▶ Supplied text:
★ ★ ★ ★ ★
The utiml package also provides two MLC datasets: toyml, a synthetic dataset generated by the Mldatagen tool (Tomás et al. 2014); and foodtruck, a dataset in which several food truck cuisines are mapped as labels (Rivolli et al. 2017).

Multi-label classification strategies

The classification strategies are the heart of the utiml package. Table 3 shows the strategies available in the current version of the package. Some of the implemented strategies, such as brplus, ctrl, dbr, lift, prudent and rdbr were not found by the authors in other tools.

Table 3: Strategies available in the utiml package
Strategy function Description Approach\(^a\) Reference
baseline Baseline - Metz et al. (2012)
br Binary Relevance BR Tsoumakas et al. (2010)
brplus BR+ BR, STA Cherman et al. (2012)
cc Classifier Chains BR, CC Read et al. (2009)
clr Calibrated Label Ranking PW Brinker et al. (2006)
ctrl ConTRolled Label correlation BR, ENS Li and Zhang (2014)
dbr Dependent Binary Relevance BR, STA Montañes et al. (2014)
ebr Ensemble of Binary Relevance BR, ENS Read et al. (2009)
ecc Ensemble of Classifier Chains BR, CC, ENS Read et al. (2009)
eps Ensemble of Pruned Set ENS, PS Read et al. (2008)
homer Hierarchy Of Multi-label classifiER HIE Tsoumakas et al. (2008)
lift Learning with Label specIfic FeaTures BR, CLU Zhang and Wu (2015)
lp Label Powerset PS Tsoumakas and Katakis (2007)
mbr Meta-BR, 2BR or stacking BR, STA Tsoumakas et al. (2009)
mlknn Multi-label kNN AD Zhang and Zhou (2007)
ns Nested Stacking BR, CC Senge et al. (2013)
ppt Pruned Problem Transformation PS Read et al. (2008)
prudent PRUned and confiDENT Stacking BR, STA Alali and Kubat (2015)
ps Pruned Set PS Read (2008)
rakel Random k-labelsets ENS, PS Tsoumakas and Vlahavas (2007)
rdbr Recursive Dependent Binary Relevance BR, ENS, STA Rauber et al. (2014)
rpc Ranking by Pairwise Comparison PW Hüllermeier et al. (2008)
★ ★ ★ ★ ★
Source records
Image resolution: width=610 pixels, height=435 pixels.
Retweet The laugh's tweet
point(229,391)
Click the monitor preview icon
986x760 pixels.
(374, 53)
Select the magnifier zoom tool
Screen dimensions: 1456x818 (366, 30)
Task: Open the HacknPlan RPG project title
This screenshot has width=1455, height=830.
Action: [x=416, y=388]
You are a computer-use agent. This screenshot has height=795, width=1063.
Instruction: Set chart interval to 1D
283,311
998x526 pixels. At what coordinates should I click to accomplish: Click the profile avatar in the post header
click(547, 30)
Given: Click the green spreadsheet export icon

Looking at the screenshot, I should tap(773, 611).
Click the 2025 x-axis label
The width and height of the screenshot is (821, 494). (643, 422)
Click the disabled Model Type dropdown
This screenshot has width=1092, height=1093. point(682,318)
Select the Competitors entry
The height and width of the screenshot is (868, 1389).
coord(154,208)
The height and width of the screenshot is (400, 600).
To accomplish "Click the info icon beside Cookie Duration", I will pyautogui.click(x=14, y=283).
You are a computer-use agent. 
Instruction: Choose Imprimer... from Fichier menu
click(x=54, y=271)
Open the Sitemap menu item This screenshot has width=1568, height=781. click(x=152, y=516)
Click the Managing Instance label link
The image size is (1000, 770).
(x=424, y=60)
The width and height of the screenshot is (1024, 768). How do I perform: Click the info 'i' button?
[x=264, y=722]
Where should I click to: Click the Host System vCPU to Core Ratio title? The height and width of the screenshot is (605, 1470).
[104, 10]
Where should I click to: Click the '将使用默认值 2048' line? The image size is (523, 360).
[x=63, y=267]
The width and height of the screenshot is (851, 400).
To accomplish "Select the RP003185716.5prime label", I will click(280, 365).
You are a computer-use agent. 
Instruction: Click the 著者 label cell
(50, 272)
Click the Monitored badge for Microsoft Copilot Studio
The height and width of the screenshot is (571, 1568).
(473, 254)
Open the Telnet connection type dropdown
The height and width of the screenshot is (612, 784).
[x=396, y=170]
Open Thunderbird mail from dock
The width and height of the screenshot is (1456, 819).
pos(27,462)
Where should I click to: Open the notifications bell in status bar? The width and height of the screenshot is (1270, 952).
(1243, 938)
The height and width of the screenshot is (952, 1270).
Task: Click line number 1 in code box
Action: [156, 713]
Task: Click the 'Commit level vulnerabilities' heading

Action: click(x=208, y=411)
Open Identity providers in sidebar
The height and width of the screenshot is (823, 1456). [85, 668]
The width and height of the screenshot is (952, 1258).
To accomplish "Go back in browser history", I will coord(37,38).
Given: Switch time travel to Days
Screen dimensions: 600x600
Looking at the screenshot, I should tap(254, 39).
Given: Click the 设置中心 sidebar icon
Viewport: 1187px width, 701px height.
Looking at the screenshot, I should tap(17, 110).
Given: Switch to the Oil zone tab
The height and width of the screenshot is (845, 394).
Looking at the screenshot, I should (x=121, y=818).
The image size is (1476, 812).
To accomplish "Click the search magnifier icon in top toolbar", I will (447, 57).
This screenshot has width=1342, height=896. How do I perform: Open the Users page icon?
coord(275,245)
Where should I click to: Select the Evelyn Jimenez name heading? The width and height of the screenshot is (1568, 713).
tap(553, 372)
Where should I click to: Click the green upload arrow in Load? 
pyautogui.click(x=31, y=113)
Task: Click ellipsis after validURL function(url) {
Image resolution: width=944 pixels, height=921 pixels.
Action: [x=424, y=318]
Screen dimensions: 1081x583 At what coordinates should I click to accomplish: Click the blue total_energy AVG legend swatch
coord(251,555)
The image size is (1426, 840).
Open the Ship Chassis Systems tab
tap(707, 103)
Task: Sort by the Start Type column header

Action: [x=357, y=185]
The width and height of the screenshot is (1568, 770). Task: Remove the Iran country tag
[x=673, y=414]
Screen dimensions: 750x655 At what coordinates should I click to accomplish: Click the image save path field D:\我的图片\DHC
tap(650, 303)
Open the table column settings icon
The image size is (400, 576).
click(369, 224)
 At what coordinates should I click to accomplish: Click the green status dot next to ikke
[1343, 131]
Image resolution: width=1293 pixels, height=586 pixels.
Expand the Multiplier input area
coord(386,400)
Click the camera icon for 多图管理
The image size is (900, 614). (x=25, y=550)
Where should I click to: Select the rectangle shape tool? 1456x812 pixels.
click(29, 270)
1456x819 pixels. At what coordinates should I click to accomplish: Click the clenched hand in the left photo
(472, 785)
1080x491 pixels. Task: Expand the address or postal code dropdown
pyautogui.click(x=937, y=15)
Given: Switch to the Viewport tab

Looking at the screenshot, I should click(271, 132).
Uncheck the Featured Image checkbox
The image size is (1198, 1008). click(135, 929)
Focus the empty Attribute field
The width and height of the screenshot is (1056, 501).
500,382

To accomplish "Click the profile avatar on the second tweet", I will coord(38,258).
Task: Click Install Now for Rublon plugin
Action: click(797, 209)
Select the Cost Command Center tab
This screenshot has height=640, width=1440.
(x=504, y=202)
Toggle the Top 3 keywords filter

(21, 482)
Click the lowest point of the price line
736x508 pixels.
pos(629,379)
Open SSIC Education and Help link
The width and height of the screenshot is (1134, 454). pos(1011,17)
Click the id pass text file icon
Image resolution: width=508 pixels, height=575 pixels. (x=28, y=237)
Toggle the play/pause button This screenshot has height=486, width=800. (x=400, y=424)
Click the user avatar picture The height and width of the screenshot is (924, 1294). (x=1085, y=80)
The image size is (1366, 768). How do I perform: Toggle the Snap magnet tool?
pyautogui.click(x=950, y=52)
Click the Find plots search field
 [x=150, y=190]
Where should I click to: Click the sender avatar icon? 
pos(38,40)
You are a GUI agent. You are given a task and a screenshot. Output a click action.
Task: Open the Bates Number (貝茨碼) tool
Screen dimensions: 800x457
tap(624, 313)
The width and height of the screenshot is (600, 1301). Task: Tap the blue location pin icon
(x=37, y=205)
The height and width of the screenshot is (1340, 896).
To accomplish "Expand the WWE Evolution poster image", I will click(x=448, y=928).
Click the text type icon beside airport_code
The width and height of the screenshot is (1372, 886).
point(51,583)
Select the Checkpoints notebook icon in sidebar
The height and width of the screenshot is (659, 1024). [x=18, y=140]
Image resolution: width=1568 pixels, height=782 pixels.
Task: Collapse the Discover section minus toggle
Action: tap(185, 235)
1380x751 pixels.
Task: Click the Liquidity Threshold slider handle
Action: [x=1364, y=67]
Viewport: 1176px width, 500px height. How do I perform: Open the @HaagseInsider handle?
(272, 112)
★ ★ ★ ★ ★
▶ Required actions:
- 1) What two datasets does the utiml package provide, according to the utiml text?
- 2) From the listing, reproduce every line starting at the line containing "Where should I click to: Click the '将使用默认值" and ending with the line containing "Looking at the screenshot, I should tap(17, 110).", including both of those lines.

▶ Answers to each task:
- 1) toyml and foodtruck.

- 2)
Where should I click to: Click the '将使用默认值 2048' line? The image size is (523, 360).
[x=63, y=267]
The width and height of the screenshot is (851, 400).
To accomplish "Select the RP003185716.5prime label", I will click(280, 365).
You are a computer-use agent. 
Instruction: Click the 著者 label cell
(50, 272)
Click the Monitored badge for Microsoft Copilot Studio
The height and width of the screenshot is (571, 1568).
(473, 254)
Open the Telnet connection type dropdown
The height and width of the screenshot is (612, 784).
[x=396, y=170]
Open Thunderbird mail from dock
The width and height of the screenshot is (1456, 819).
pos(27,462)
Where should I click to: Open the notifications bell in status bar? The width and height of the screenshot is (1270, 952).
(1243, 938)
The height and width of the screenshot is (952, 1270).
Task: Click line number 1 in code box
Action: [156, 713]
Task: Click the 'Commit level vulnerabilities' heading

Action: click(x=208, y=411)
Open Identity providers in sidebar
The height and width of the screenshot is (823, 1456). [85, 668]
The width and height of the screenshot is (952, 1258).
To accomplish "Go back in browser history", I will coord(37,38).
Given: Switch time travel to Days
Screen dimensions: 600x600
Looking at the screenshot, I should tap(254, 39).
Given: Click the 设置中心 sidebar icon
Viewport: 1187px width, 701px height.
Looking at the screenshot, I should tap(17, 110).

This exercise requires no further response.